I’ve done some work to document Glom’s Python API. Here is a temporary snapshot, though I will try to get it onto library.gnome.org for the future. I used Sphinx, which is now used for Python itself. I’m fairly happy with it, though it’s not everything I hoped for.

What is the Glom Python API?

Glom lets you use Python to write field calculations (so field values can be based on other field values) and buttons scripts (stuff that happens when you press a button). That Python can code use the record and ui objects that Glom provides.

That Glom API is implemented by the pyglom (actually pyglom_1_14 currently) Python module. We use boost::python, writing the docstring comments in our C++ code, like so.

Bad Tools. Bad Syntax

Because it’s just a Python module, with docstrings, we can use standard Python documentation tools. However, I am not impressed by those tools. I am not impressed by Python documentation in general, and I suspect that the tools and conventions are the problem.

I understand that many developers don’t see the need for Python documentation because the arguments and return types for Python functions could be of any type and behaviour at runtime, but I believe in a deterministic universe, I know that most Python functions actually behave in a predictable way, I think that should be documented, and nobody can seriously write an application if they are really meant to doubt the behavior of the APIs they use. So let’s assume that Python APIs should be documented properly.

In the end, I had pretty good results with Sphinx, particularly after writing lots of documentation in its reStructuredText format. The output from pydoc was quite awful, though that’s partly because Glom’s python module is created with boost::python, which has some docstring issues and limitations.

But the main problem is that I can’t find any convention for documenting the arguments, return types and possible exceptions of Python functions. Various things (PEP 257, PEP 287,  reStructuredText, Sphinx’s reStructuredText primer) have been written about docstrings, but none of them mention this fundamental issue. So, these things are typically not documented, or are documented in a freeform unreliable way.

For comparison, here’s an example with doxygen for C++, using the simple Javadoc-style syntax:

/** A brief description in the first sentence.
* A more detailed description. This can be multiple sentences.
* Parameters such as @a boo can be mentioned here too, and
* mentions of an other_method() or an OtherClass will show up
* as links in the HTML. The parameter types and return type
* will be linked too.
*
* @param boo The goo's foo.
* @param hoo The voodoo that you do.
* @result The current moo.
*
* @throws FooError
* @deprecated Use some_other_method() instead, which does the necessary foo and bar.
*/
Moo some_method(const Boo& foo, Hoo hoo);

gtk-doc uses very similar conventions, aiming to document the same aspects of APIs, for C.

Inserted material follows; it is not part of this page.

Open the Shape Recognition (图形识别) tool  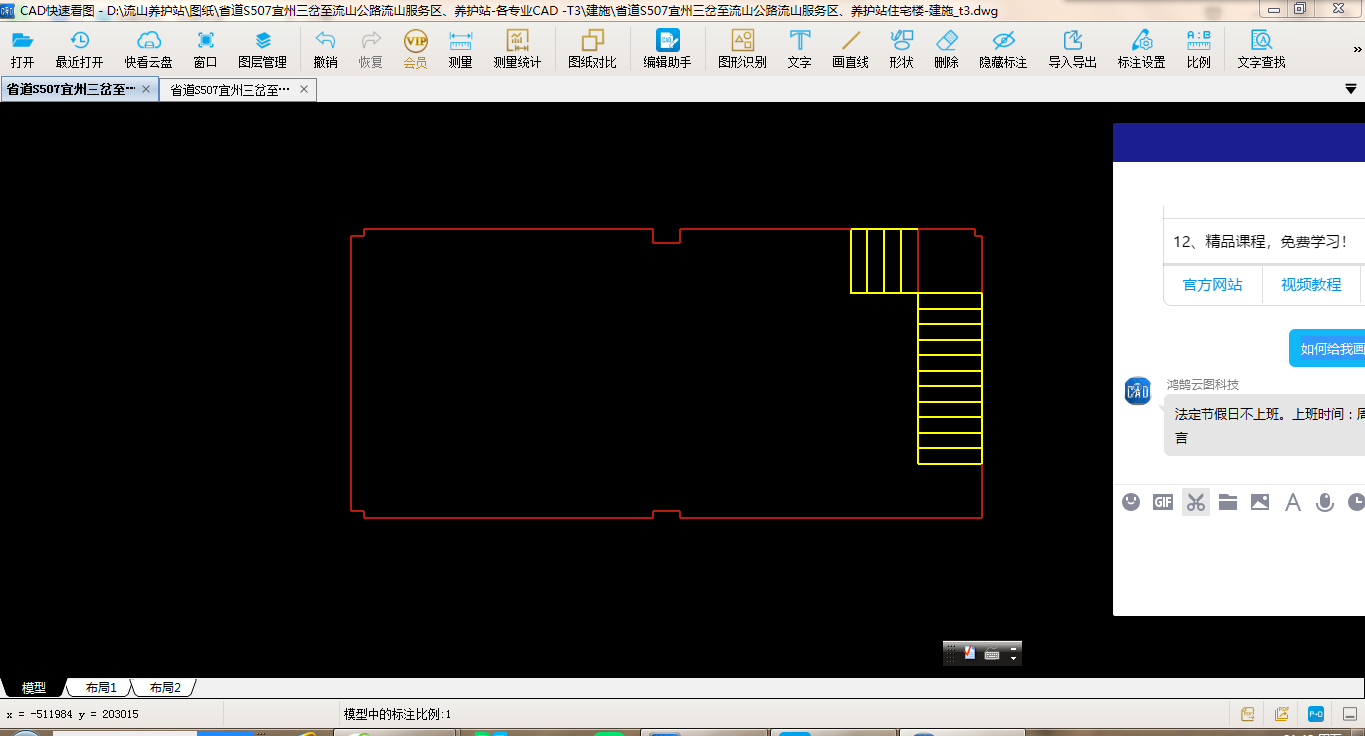[x=742, y=49]
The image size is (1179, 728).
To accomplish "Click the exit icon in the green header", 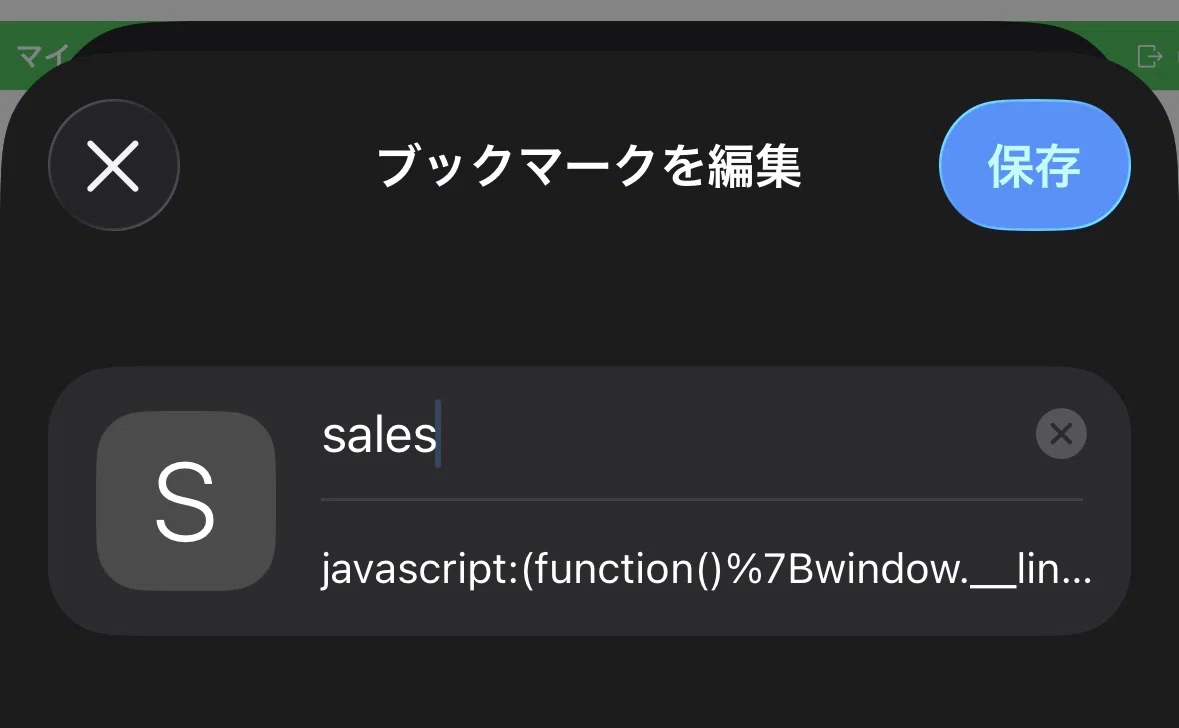I will point(1150,56).
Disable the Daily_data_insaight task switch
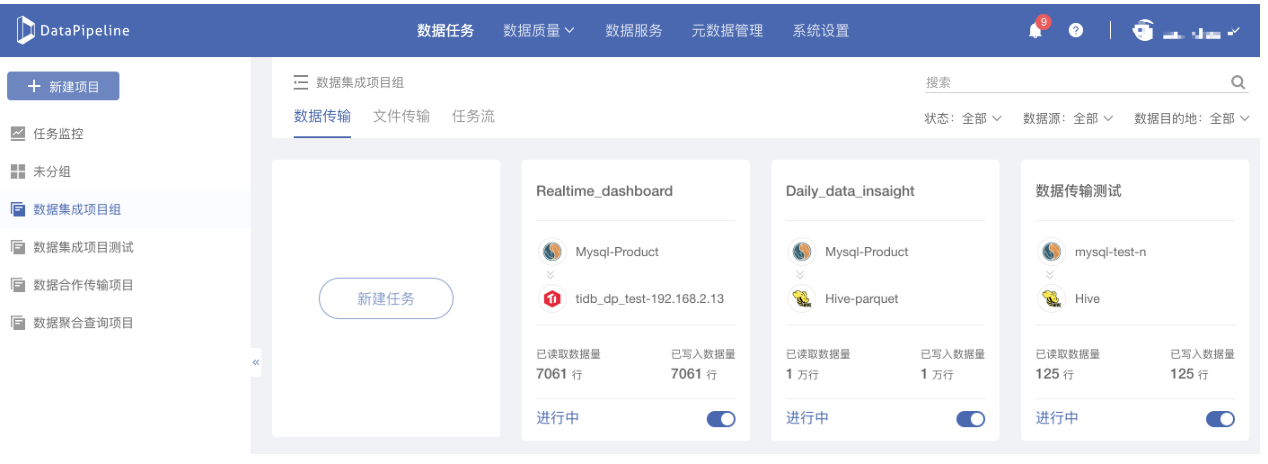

doxygen will even automatically create links to classes and functions that you mention. sphinx’s reStructuredText requires awkward syntax such :class:`Record`, which also unnecessarily shows the module name in the resulting HTML.

Note also that Sphinx doesn’t default to using docstrings anyway. It seems to want us to write API documentation in separate files. I’m convinced that it’s a mistake – I’ve only known APIs to be properly documented when the documentation is directly in the code as comments, for instance via doxygen or gtk-doc. Luckily I could use docstrings via Sphinx’s autodoc module, though that doesn’t support all of reStructuredText, such as section headings.

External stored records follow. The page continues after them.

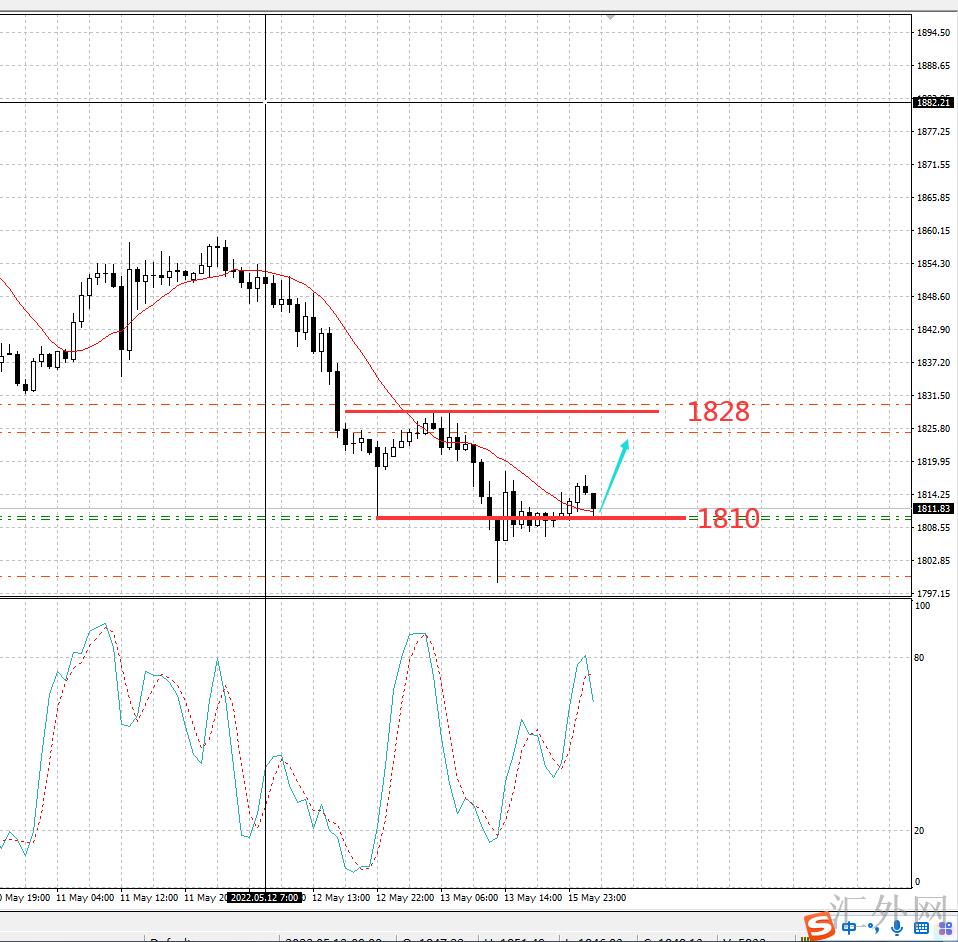Click the highlighted date 2022.05.12 7:00 label

pyautogui.click(x=265, y=897)
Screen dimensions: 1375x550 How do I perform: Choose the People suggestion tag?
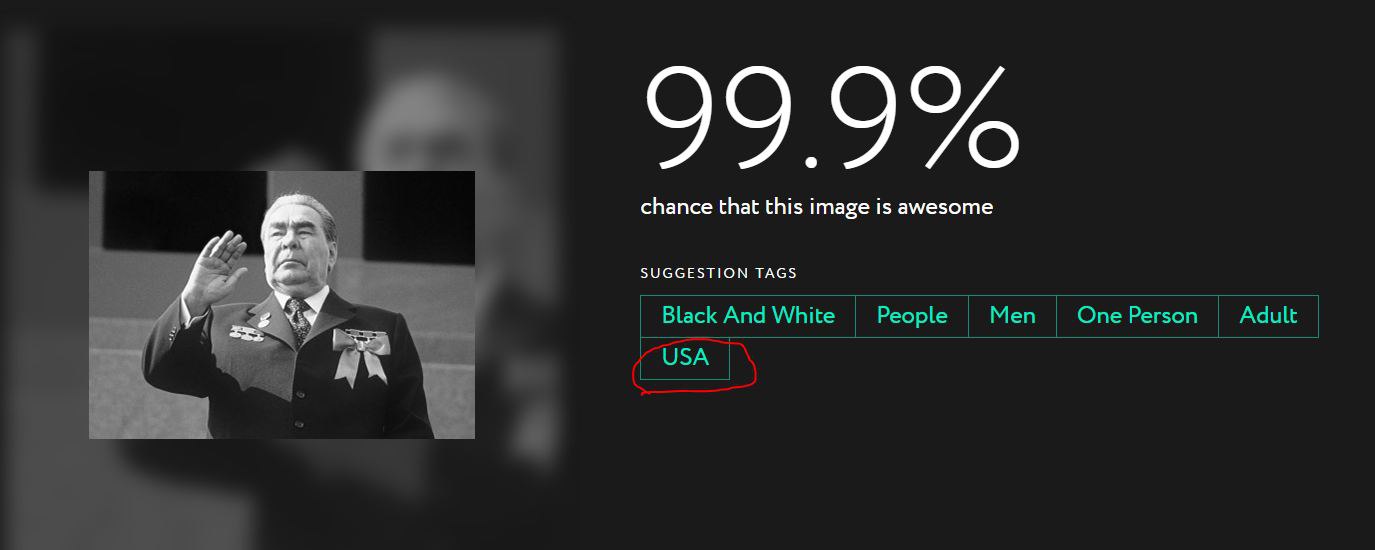[x=912, y=316]
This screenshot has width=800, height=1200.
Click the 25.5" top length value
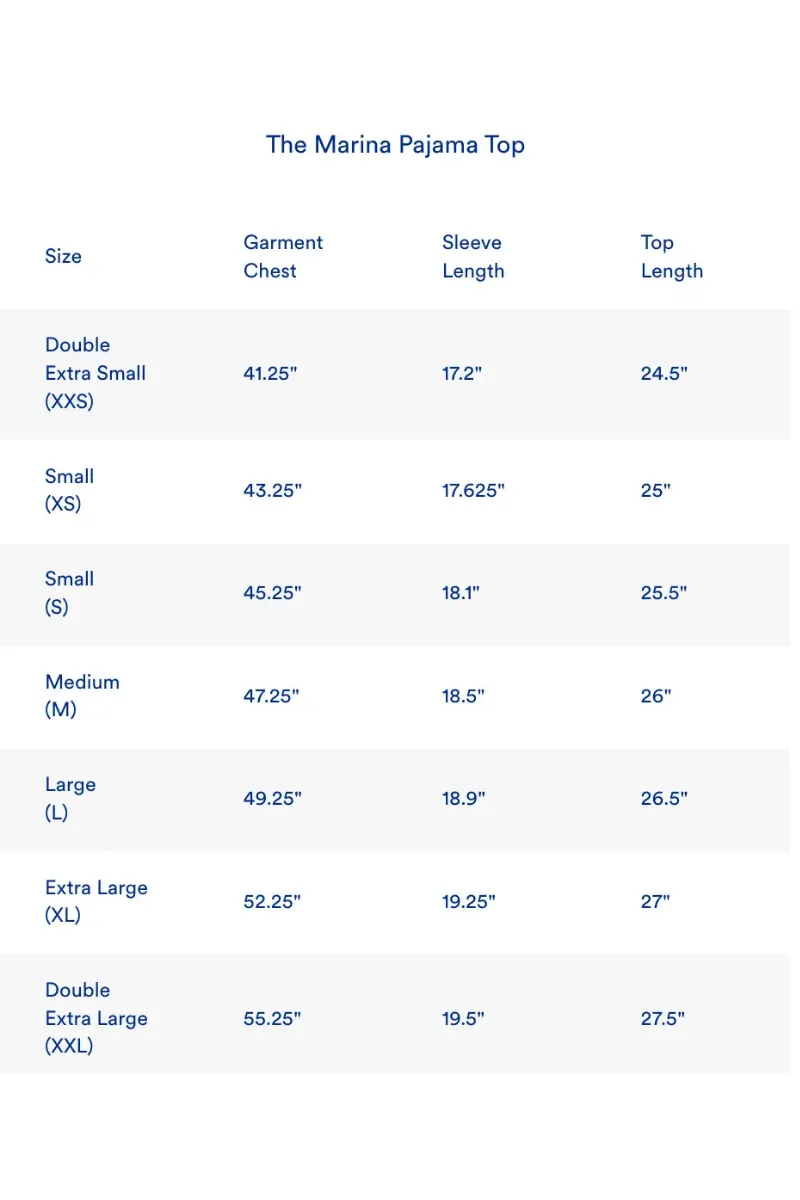tap(664, 593)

I also like how doyxgen or gtk-doc documentation generally lists the functions at the top, with brief descriptions, allowing me to click on a function’s link to jump to the detailed description. Instead, with the spinx-generated HTML, we have to scroll through all the details of the whole class. And all the module’s classes are on one HTML page, obscuring things even more. Maybe there’s some way to fix these issues via Sphinx configuration.

Yesterday I released the stable Glom 1.14. It has some incremental improvements – most noticeably:

• Better alignment of widgets in the details view, still using simple automatic layout.
• Many small UI improvements by Daniel Borgmann after his initial review.
• Some extra formatting options, such as alternative colors for negative numbers, and custom horizontal alignment, though Glom still chooses good defaults depending on the field type. Choices may also be shown as radio buttons now.
• There is more Python API available from button scripts. They can now change field values, navigate to other tables, start new records, or print reports.It’s easy to add more API because we use boost::python.
  (I must figure out how to generate HTML documentation for our Python module’s API by adding documentation in our boost::python C++ code.)

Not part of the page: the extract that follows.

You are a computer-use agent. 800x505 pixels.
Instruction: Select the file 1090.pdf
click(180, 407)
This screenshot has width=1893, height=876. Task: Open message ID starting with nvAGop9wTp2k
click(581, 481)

I often edit Glom’s .glade files by hand instead of using Glade (though that should get better now that we have a GtkSourceView catalog for Glade, and that Openismus is paying Tristan to do a little cleanup in Glade). But I often make mistakes, so I added some tests. These run when doing “make check”, for instance during “make distcheck”, thanks to the autotools’ lovely built-in features.

Here are links to the two tests, in case it’s useful to anybody else. Maybe other people have other useful tests?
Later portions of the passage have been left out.